Analysis of Clocked Timing Elements for Dynamic Voltage Scaling Effects over Process Parameter Variation

Hoang Q. Dao
ACSEL Lab
University of California, Davis
1 Shields Avenue, Davis, CA 95616
+1-530-754-6827
hqdao@ece.ucdavis.edu

Kevin Nowka
IBM Austin Research Lab
11400 Burnet Road MS9460,
Austin, TX 78758
+1-512-838-3350
nowka@us.ibm.com

Vojin G. Oklobdzija
ACSEL Lab
University of California, Davis
1 Shields Avenue, Davis, CA 95616
+1-530-754-6827
vojin@ece.ucdavis.edu

ABSTRACT
In power-constrained systems, the power efficiency of latches and flip-flops is pivotal. Characteristics of three selected latches and FFs were analyzed for their behavior under voltage scaling and different process corners in a 0.18um CMOS technology. The relative performance amongst the latches/FFs was consistent across the different supply voltages. At low-voltage power-delay-product was degraded by about 25%. Energy-delay-product was approximately doubled at low-voltage – for all latches/FFs over all process corners. This result was smaller in comparison to the ideal voltage scaling characteristics mainly because the effects of velocity saturation were less severe at low voltage. All three designs suffered more due to process variation under low-voltage conditions.
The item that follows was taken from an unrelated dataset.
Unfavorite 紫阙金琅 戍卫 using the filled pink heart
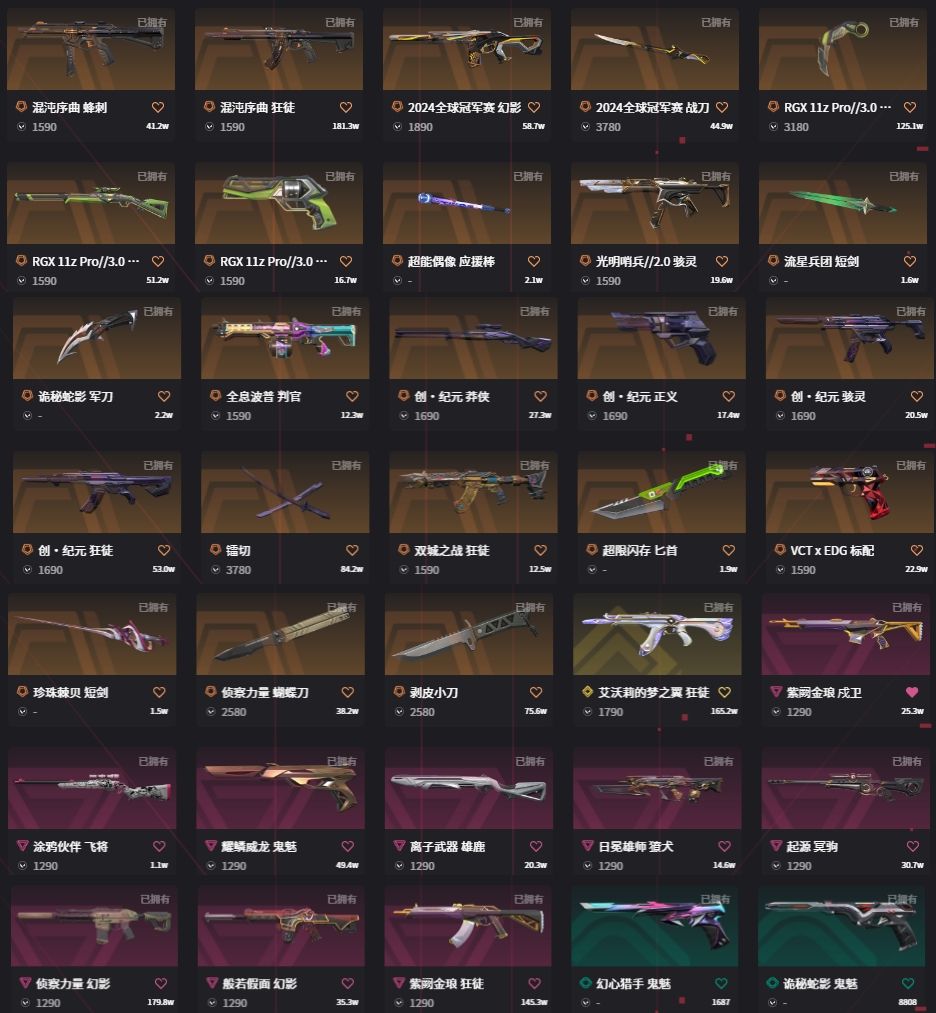 pyautogui.click(x=911, y=692)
Categories and Subject Descriptors
Digital circuit: clocked-timing elements

General Terms
Measurement, Performance, Reliability

Keywords
Clocked timing elements, voltage scaling, process variation

1. INTRODUCTION
Latches and flip-flops occupy a large portion of the area and consume substantial power in VLSI systems. With increasing frequencies, overhead due to the timing elements is becoming a larger fraction of the cycle time. Because of the demands for battery-powered applications, devices are being operated over larger supply ranges. With dynamic voltage scaling [4], power supply voltage can be changed as the performance demands on system changes.

It was our interest to analyze the effect of large supply voltage variation as well as the typical process and environmental variation in bulk CMOS circuits. In assessing the quality of designs for the low power, both the designs and the evaluation methodology and criteria are equally important. We specifically focus on latches and flip-flops: an improved semi-dynamic flip-flop (SDFF) [1], the sense-amplifier flip-flop (SAFF) [2] and the master-slave PowerPC latch [5]. Section 2 presents the effects of voltage scaling. Section 3 discusses modification to the test bench by Stojanovic and Oklobdzija [3]. Section 4 outlines the experiment. The choice of PMOS-to-NMOS ratio is presented in section 5. The simulated results are analyzed in section 6.

Figure 1. Measured power-delay vs. supply voltage for master-slave FFs

2. VOLTAGE SCALING
In voltage scaling, the supply voltage can be reduced when the performance demand on the VLSI system is low as shown in [4]. This results in increased energy efficiency. Thus, latches and flip-flops used in voltage scalable designs must tolerate a wide range of supply voltages. Figure 1 presents measured results of the effect of voltage scaling on the power and delay of four master-slave latch configurations with a variety of output loads. Approximately 500 measurements of the data-in to data-out delay and power consumption are shown.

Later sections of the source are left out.